Request A: Summarize the article on Tuath in two sentences.
Request B: Carry on writing the article on Tuath, picking up after its last sentence.

Excerpt to read:

---*---

- Music
- 23 Jun 21
Tuath are an experimental rock collective based in the northwest of Ireland, known for their expanding & contracting lineup and heady audio-visual presence.
Donegal band Tuath have shared their psychedelic, new-wave-influenced EP 'Research and Development' - with 'Mountains and Grooves' standing out as a highlight.
Steady on their path of critiquing laissez-faire and surveillance capitalism; the Robert Mulhern-fronted outfit have continued to focus on the socioeconomic concerns of the day.
‘Mountains and Grooves’ is a woozy, offbeat duet featuring Lunch Machine frontwoman/songwriter and partner Jude Barriscale. The track asks the tongue-in-cheek question, "What if duets were ever so slightly more suggestive and exploratory? But more importantly, more psychedelic”.

---*---

Stored dataset items

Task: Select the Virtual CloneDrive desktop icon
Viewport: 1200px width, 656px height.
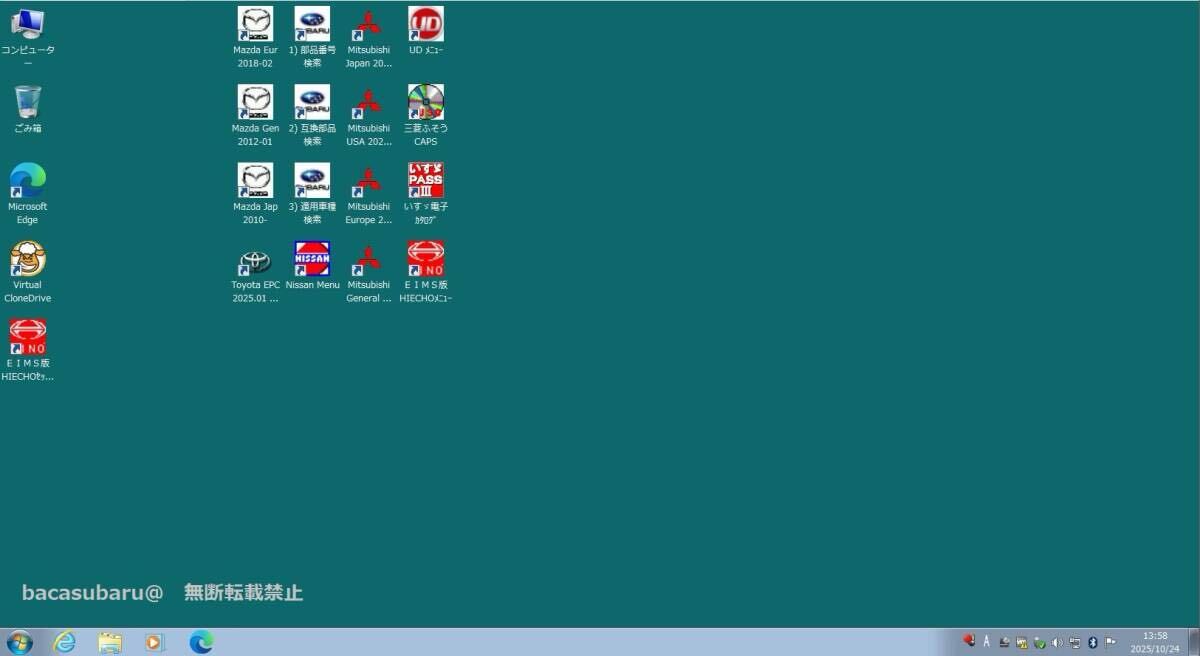Action: coord(28,260)
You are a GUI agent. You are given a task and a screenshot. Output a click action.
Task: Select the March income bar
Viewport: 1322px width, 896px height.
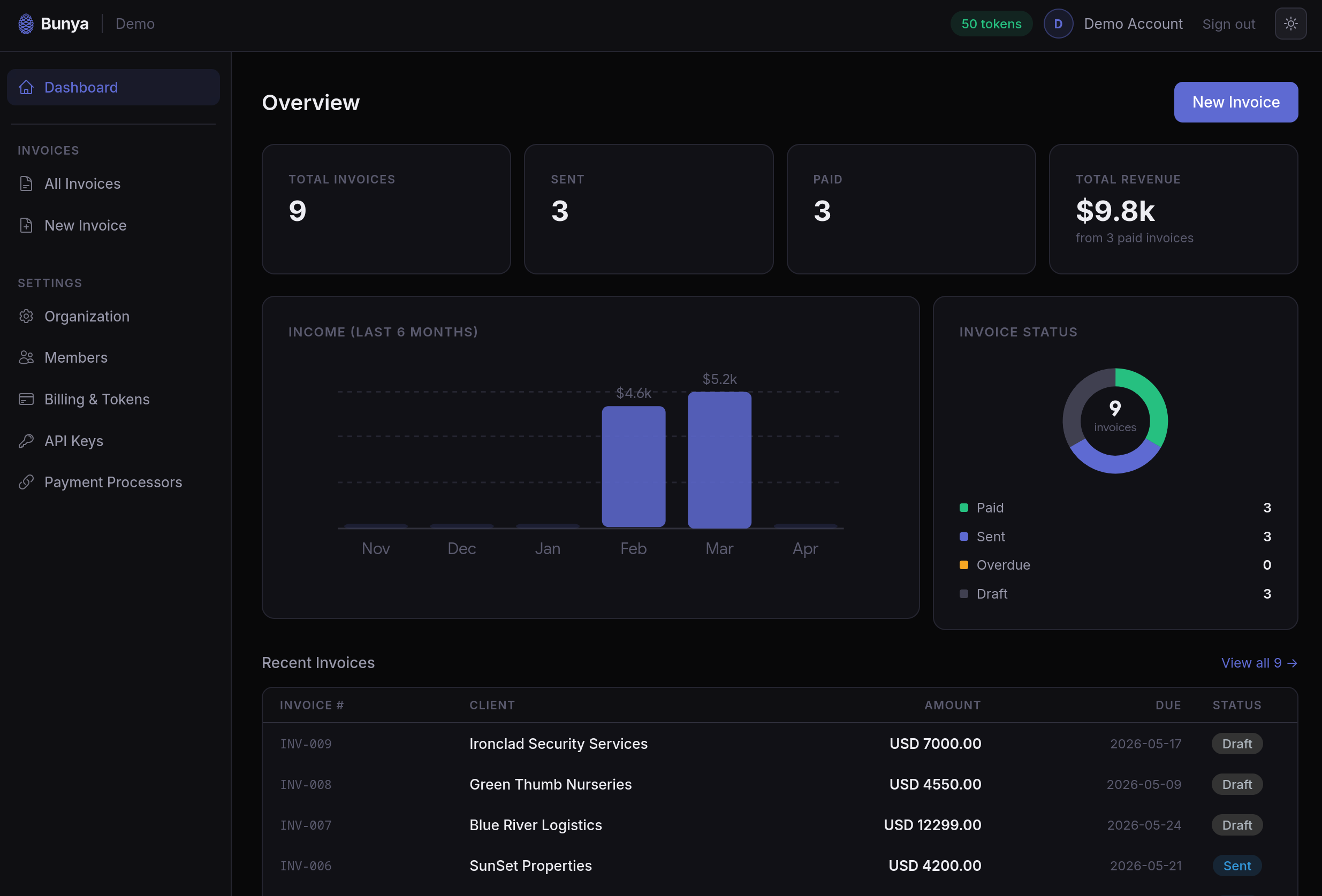pos(719,460)

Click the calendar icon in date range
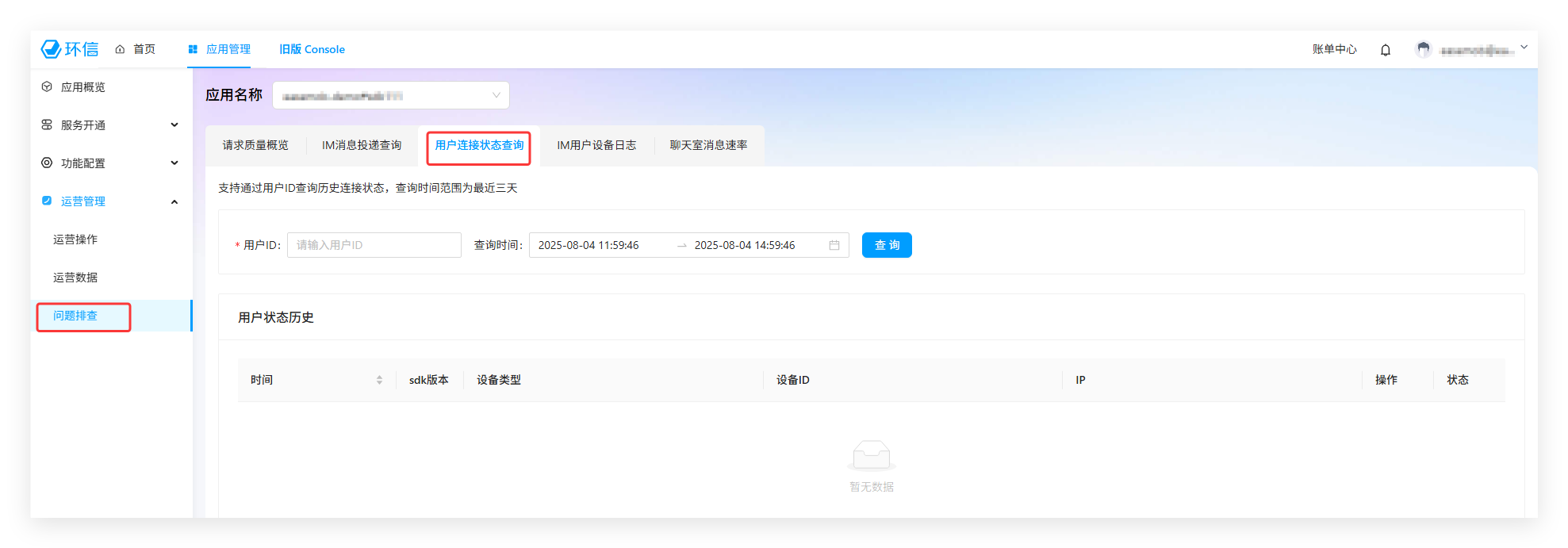(x=834, y=245)
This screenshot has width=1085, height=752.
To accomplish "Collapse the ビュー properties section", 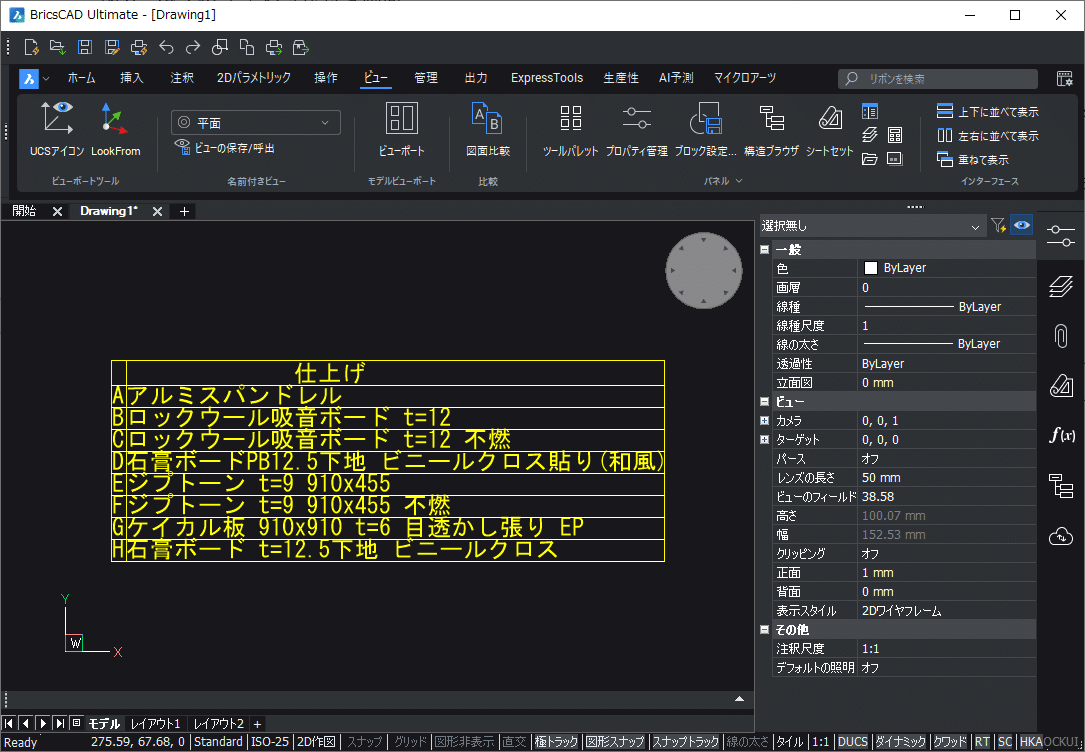I will click(x=763, y=401).
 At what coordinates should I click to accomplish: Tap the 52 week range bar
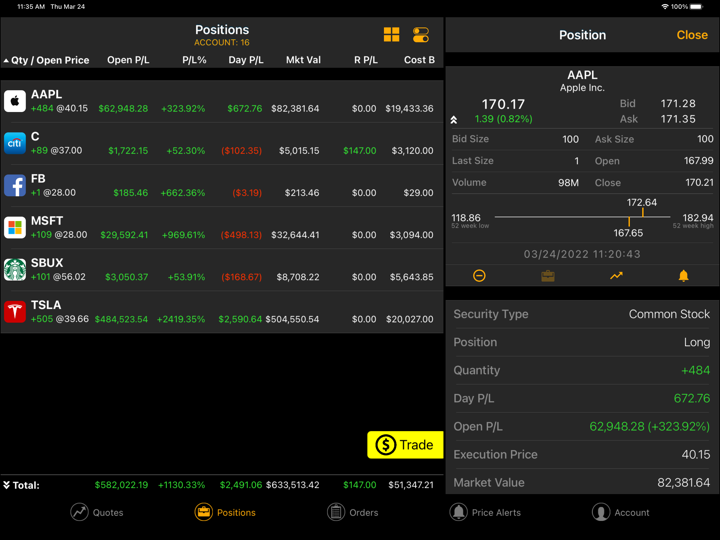pyautogui.click(x=581, y=217)
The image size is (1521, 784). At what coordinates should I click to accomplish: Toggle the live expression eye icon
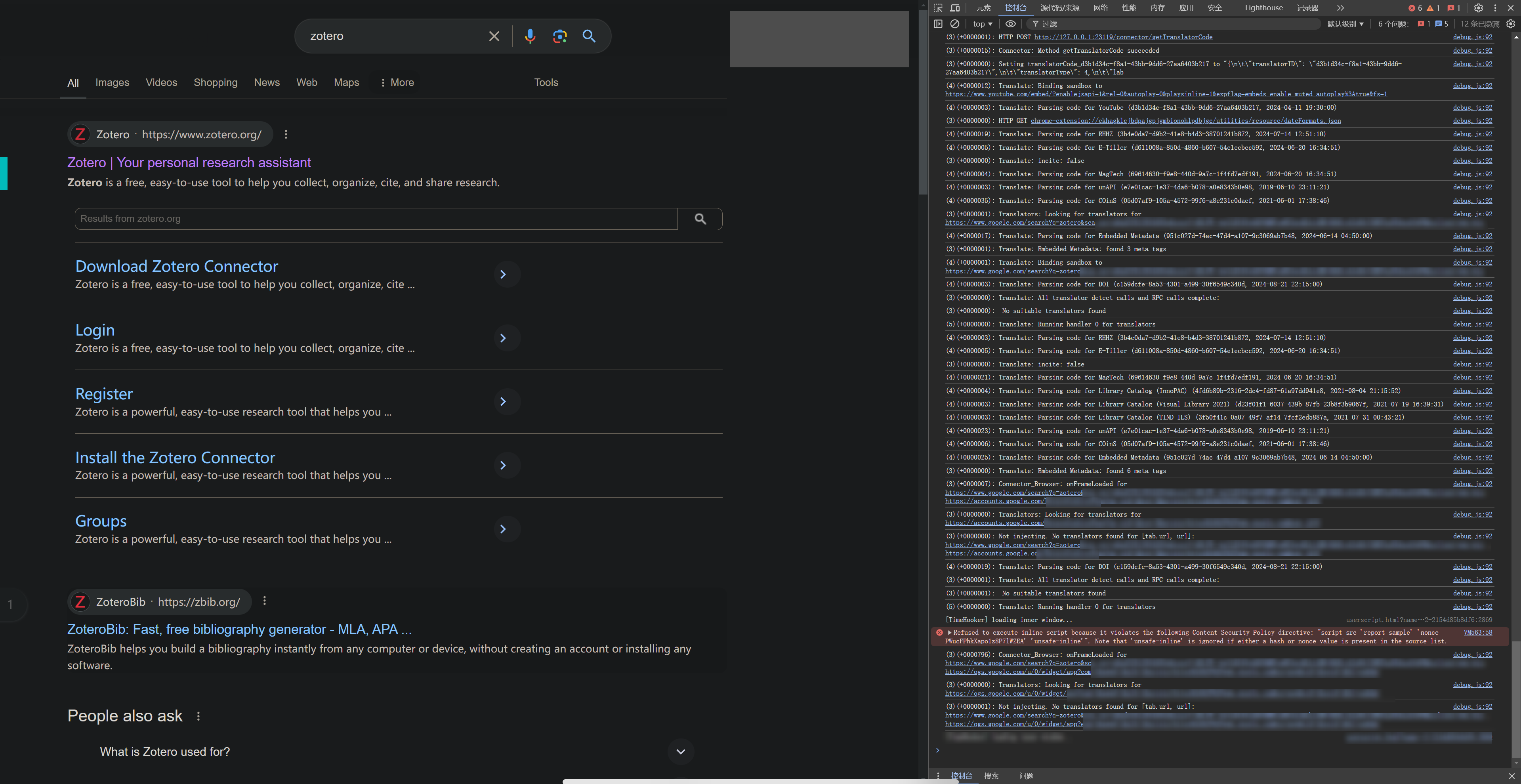[x=1010, y=24]
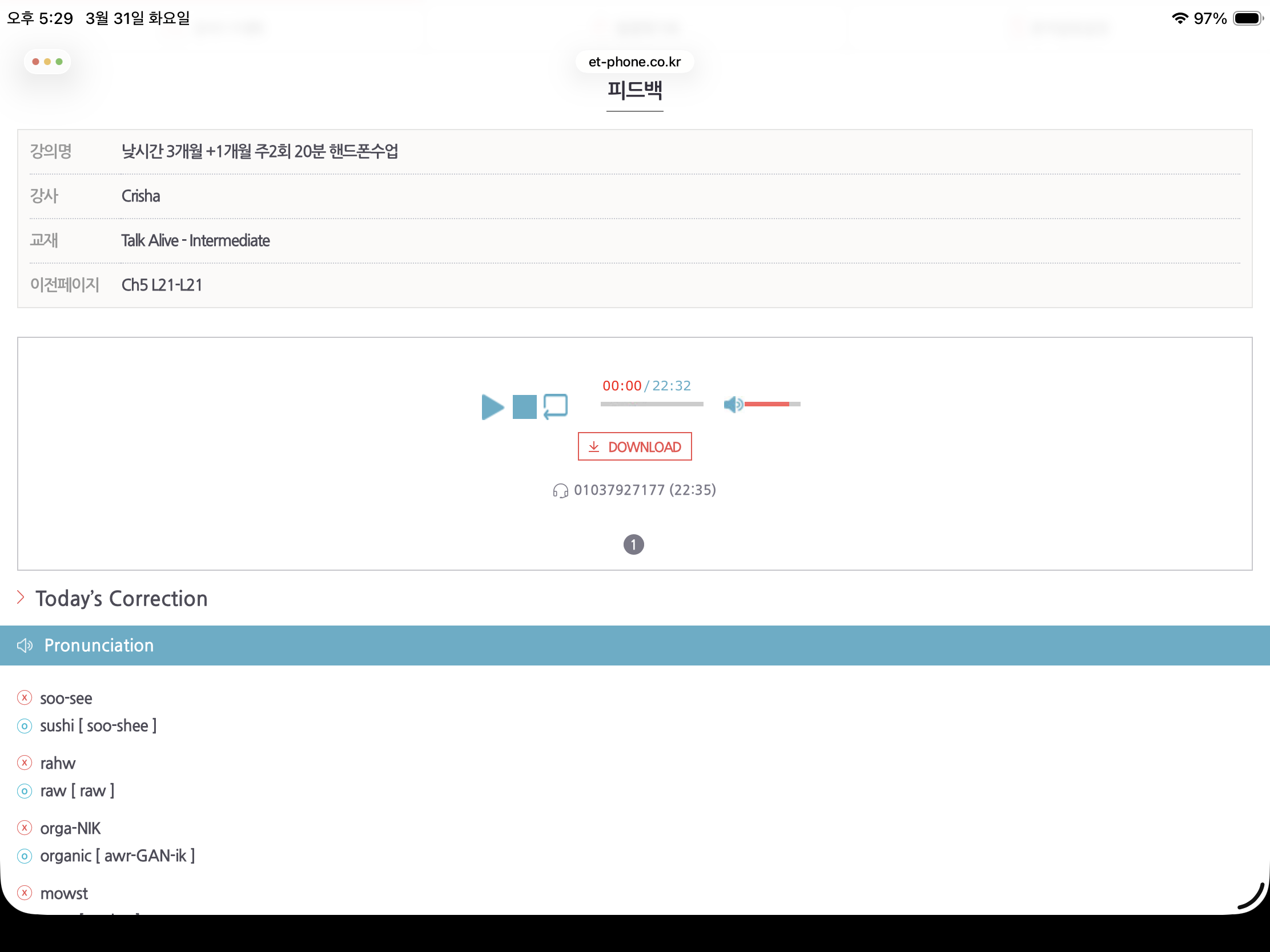Screen dimensions: 1270x952
Task: Click the blue circle beside raw
Action: point(25,790)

---*---

Written response A: Tuath, an experimental rock collective from the northwest of Ireland known for an expanding and contracting lineup and a heady audio-visual presence, have shared their psychedelic, new-wave-influenced EP 'Research and Development,' which continues their critique of laissez-faire and surveillance capitalism. Its standout track, 'Mountains and Grooves,' is a woozy, offbeat duet with Lunch Machine frontwoman Jude Barriscale that asks, tongue in cheek, what duets would be like if they were more suggestive, exploratory and psychedelic.

Written response B:
Channelling cultural theorist Mark Fisher’s theory of ‘the slow cancellation of the future’ that’s been happening since around 1994, the phenomenon of hauntology - a look at lost progressive futures that once looked possible - and the spirit of Adam Curtis’ truth-searching latest series, Can’t Get You Out Of My Head; Tuath's 'Research and Development' EP is a unique musical experience.
Spurred on by an attempt to confront his ADHD, which had previously manifested as “formlessness and unfinished ideas that built up like a plaque until recently”, Mulhern managed to transform this into a period of intense focus, whereby new influences and approaches to creation could be absorbed.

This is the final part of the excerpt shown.